> _Alıştırma görevi_
Ünal Zorer röportajından "Röportaj: Ümit Tanrıseven" ile başlayıp "rolünüzden bahseder misiniz?" ifadesine kadar süren bölümü harfi harfine yeniden yazın.

Yalaza'nın doktoru Zorer: Rolümü sevdim, evde stetoskop bulunduruyorum

Yalaza'nın doktoru Zorer: Rolümü sevdim, evde stetoskop bulunduruyorum

MAGAZİN Haberleri

‘Bu Toprağın Sesi’ isimli ses yarışmasından birincilikle ayrılan; ardından oyunculuğa adım atan Zorer “Doktorluğa küçüklüğümden beri merakım var” diyor

Röportaj: Ümit Tanrıseven

Bize kendinizden bahseder misiniz, Ünal Zorer kimdir?
Kariyerime, 2006’da düzenlenen “Bu Toprağın Türküsü” isimli ses yarışmasında birincilikle başladım.Yarışma akabinde ilk solo albümümü müzikseverlere sundum. Bununla birlikte oyunculuk ve müzik hayatımın daha donanımlı olması  ve akademik olarak kendimi geliştirmek adına İTÜ Türk Musikisi Devlet Konservatuarı Ses Eğitimi bölümünde müzik eğitimimi tamamlayarak, 2 yıl Ayla Algan’dan oyunculuk, diksiyon, drama gibi eğitimlerle birlikte kariyerime devam ettim. 2016’da Aşkın Denizi isimli ikinci solo albümümle hem kendimi hem de müzik tarzımı tazeledim.

Yalaza dizisindeki rolünüzden bahseder misiniz?

> _Gösterilen veriler_
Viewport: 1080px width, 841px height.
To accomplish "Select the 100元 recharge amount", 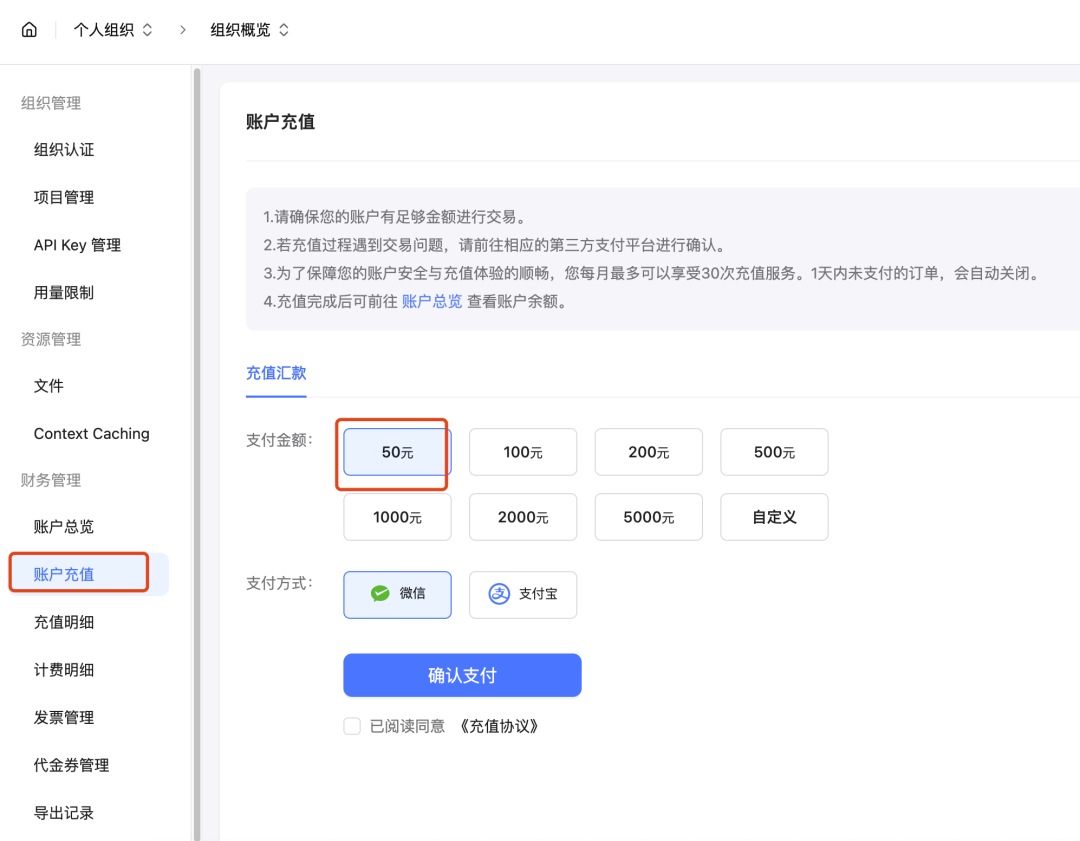I will pyautogui.click(x=523, y=452).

> _Nihai sonuç_
Röportaj: Ümit Tanrıseven

Bize kendinizden bahseder misiniz, Ünal Zorer kimdir?
Kariyerime, 2006’da düzenlenen “Bu Toprağın Türküsü” isimli ses yarışmasında birincilikle başladım.Yarışma akabinde ilk solo albümümü müzikseverlere sundum. Bununla birlikte oyunculuk ve müzik hayatımın daha donanımlı olması  ve akademik olarak kendimi geliştirmek adına İTÜ Türk Musikisi Devlet Konservatuarı Ses Eğitimi bölümünde müzik eğitimimi tamamlayarak, 2 yıl Ayla Algan’dan oyunculuk, diksiyon, drama gibi eğitimlerle birlikte kariyerime devam ettim. 2016’da Aşkın Denizi isimli ikinci solo albümümle hem kendimi hem de müzik tarzımı tazeledim.

Yalaza dizisindeki rolünüzden bahseder misiniz?